The mechanism worth being precise about: MVCC doesn’t pick a “winning” version. It keeps all versions, and each transaction sees the version that matches its snapshot.
If transaction A starts at time T1, A will see the data as it existed at T1. If transaction B starts at time T2 (slightly later), B sees the data as of T2. Both transactions run concurrently, looking at different snapshots. Neither blocks the other for reads.
Old versions are eventually cleaned up by a background process — the “vacuum” in Postgres, similar processes in other MVCC databases. Cleanup happens once no active transaction could possibly need an old version anymore.
The cost of MVCC: storage overhead from multiple versions, plus the periodic cleanup work. The benefit: readers never block writers, and writers never block readers. This is one of the reasons modern databases can handle high concurrency that older locking-based systems couldn’t.
PostgreSQL, Oracle, MySQL with InnoDB, and most modern databases use MVCC. Implementations vary in detail — how they track versions, how they decide which version a given transaction sees, when they clean up — but the core idea is the same.
The anomalies MVCC introduces
MVCC eliminates contention but introduces new anomalies that the classical four don’t capture cleanly. Two are worth knowing.
Write skew. Two transactions read overlapping data, make decisions based on what they read, and write to different rows.

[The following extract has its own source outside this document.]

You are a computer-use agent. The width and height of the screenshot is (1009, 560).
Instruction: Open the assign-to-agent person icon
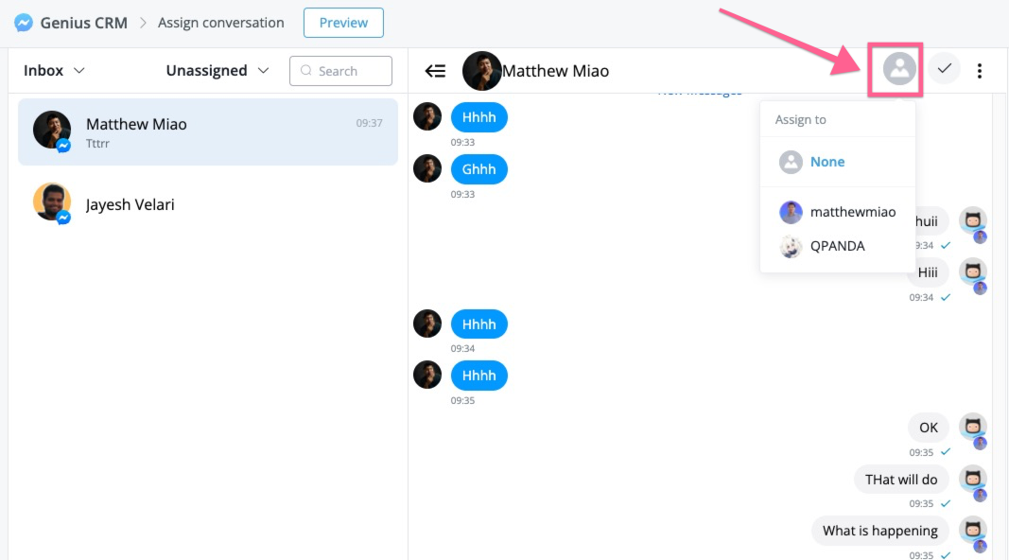click(899, 68)
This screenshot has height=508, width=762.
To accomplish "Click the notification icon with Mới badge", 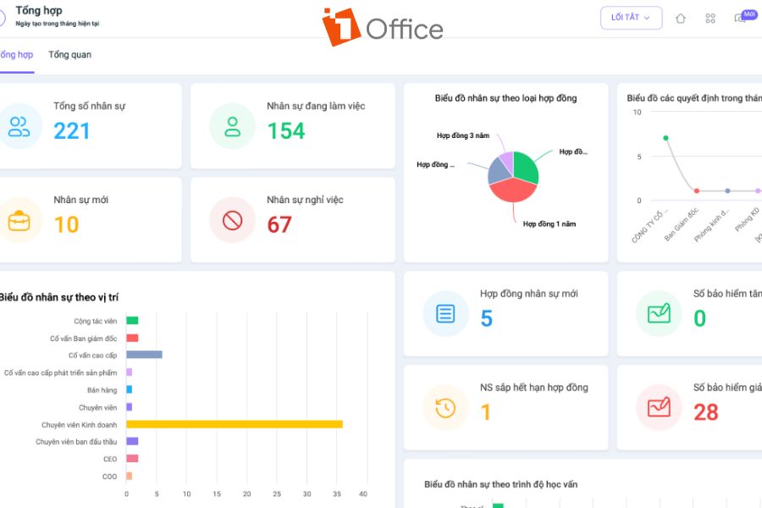I will click(739, 19).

Neither transaction’s write conflicts with the other’s write, so both commit successfully — but the combined effect violates an invariant that depended on both transactions seeing each other’s changes.
The canonical example: a hospital requires at least one doctor on call at all times. Two doctors are currently on call. Both want to take themselves off call. Transaction A reads “2 doctors on call” and decides it’s safe to remove doctor A. Transaction B simultaneously reads “2 doctors on call” and decides it’s safe to remove doctor B. Neither transaction writes to the same row as the other, so neither sees a conflict at the row level. Both commit. Now zero doctors are on call — violating the invariant.
Write skew is not one of the four classical anomalies because the classical framework was developed in the era of lock-based databases, where shared read locks would force one of the two transactions to wait. The waiting either resolved the conflict (one transaction sees the other’s commit and decides differently) or produced a deadlock (which the database detects and aborts). Either way, the anomaly was prevented through the contention and deadlocks that shared read locks produced — at significant performance cost.
Snapshot isolation removes shared read locks to eliminate that contention. The performance improvement is dramatic, but a side effect is that write skew becomes possible. Two transactions can read the same data without taking lasting locks, both make decisions based on what they read, and both commit non-overlapping writes successfully — because neither transaction holds a lock that would block the other.
Read skew. A transaction reads multiple rows at different points in time, and another transaction commits between the reads. The first transaction now has a view of the data that was never consistent — some rows are from one moment, others from another.
Example: A reads account 1’s balance ($500). B transfers $200 from account 1 to account 2 and commits. A then reads account 2’s balance ($800, which includes the $200 from the transfer). A now believes the total balance is $1300. But the actual total at any single moment was $1100 (either $700 + $400 before the transfer, or $500 + $800 after). A has a view that never existed at any single point in time.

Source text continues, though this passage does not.